Building an audio backlist
Once a few episodes are narrated, you have the start of an audio backlist that grows alongside your written one. New listeners who discover you partway through can work through the earlier episodes in order, the same way a new reader scrolls back through your Tapas archive. Over a long-running serial, that catalog of audio episodes becomes a body of work you can package however you like, whether that is a season bundle, a complete-arc collection, or a single long file once an arc wraps.
An audio backlist also reaches people who follow stories differently. Some readers who would never sit down with a long text serial will happily keep up with an audio one during a commute or a workout, and they tend to listen in order from wherever they started. The episodic format you already use on Tapas is what makes that catch-up listening feel natural, so the audio version can bring your serial to an audience that the written version alone would miss.
If your serial is the kind of fast-release, web-novel-style story that thrives on volume, the workflow scales with you. Our notes on an AI narrator for serialized fiction and on offering serialized audio to your Patreon supporters go deeper on releasing audio on a recurring cadence.
What you export and where it goes
This is the part to be clear about. AudioProducer.ai produces a finished audio file, an MP3, that you download. We do not distribute or host your audio for you. There is no upload to Audible, Spotify, ACX, Apple Podcasts, or any feed on our end. You take the file and publish it wherever you already reach your audience.

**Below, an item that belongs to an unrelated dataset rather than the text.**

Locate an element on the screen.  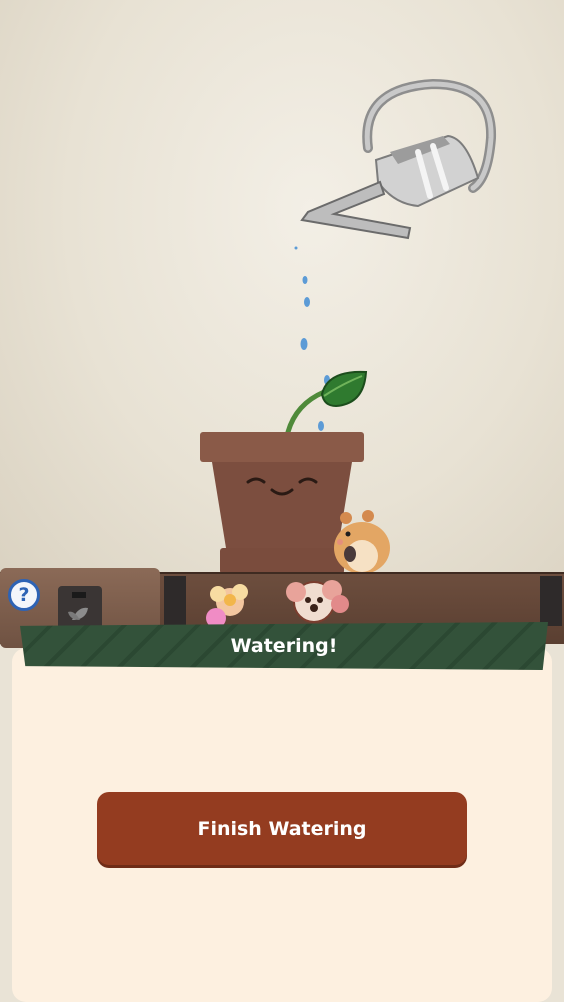
finish-watering-button: Finish Watering is located at coordinates (282, 828).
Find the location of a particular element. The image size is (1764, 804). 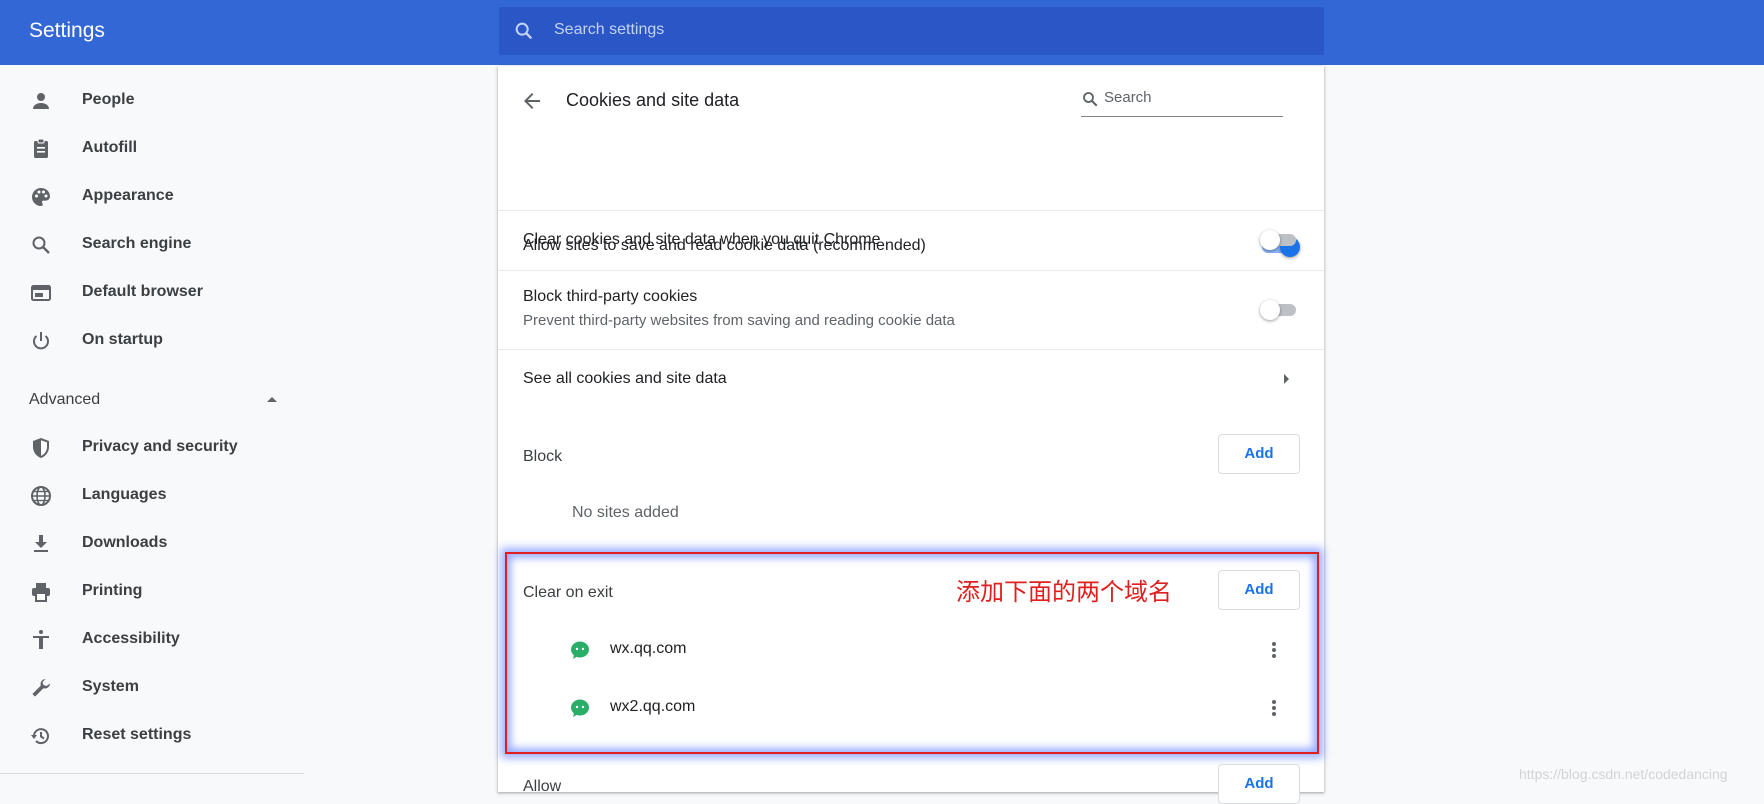

sidebar-item-default-browser: Default browser is located at coordinates (152, 293).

For a Tapas serial that usually means offering the audio to the readers you already have: as a download for supporters, attached to a Patreon tier, hosted on your own site, or loaded into a podcast feed you control if you want it to behave like a fiction podcast. You keep the rights to your work and you decide where it lives. The same export-and-self-publish approach applies whether your serial started on Tapas, an independent web serial, or Kindle Vella.
Getting started
To turn your first Tapas episode into audio, paste the chapter text into AudioProducer.ai, choose a single narrator or assign voices to your cast, generate, and download the MP3. Then publish it to your readers however you like. If you are new to the whole process, our cornerstone walkthrough on how to make an audiobook with AI covers the full workflow from manuscript to finished file. Start with one episode on the free tier and see how your serial sounds out loud.
Frequently asked questions
- Does AudioProducer.ai publish my audio to Tapas or a podcast app?

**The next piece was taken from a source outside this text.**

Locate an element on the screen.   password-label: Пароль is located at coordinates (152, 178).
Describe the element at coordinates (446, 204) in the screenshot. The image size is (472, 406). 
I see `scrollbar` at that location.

- No. We generate a finished MP3 that you download. We do not distribute or host your audio, and there is no upload to Tapas, Audible, Spotify, Apple Podcasts, or any feed on our end. You take the file and publish it wherever you already reach your readers.

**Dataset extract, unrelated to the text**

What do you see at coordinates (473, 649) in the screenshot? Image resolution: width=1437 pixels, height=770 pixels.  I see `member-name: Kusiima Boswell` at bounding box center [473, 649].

- Can I narrate just one episode at a time?
- Yes. The simplest workflow is to narrate one episode, the same unit you publish on Tapas, then treat each new chapter as its own audio drop. The free tier gives you 1,200 words with no card required, which is enough to turn one short episode into audio first. Paid plans start at $39.99 per month when you want to narrate a full season.
- Can I use my own voice for the narration?
- Yes, through voice cloning, with one rule: you can only clone a voice you have permission to use, which means your own voice or one you are clearly authorized to use. You cannot clone someone else's voice without their consent.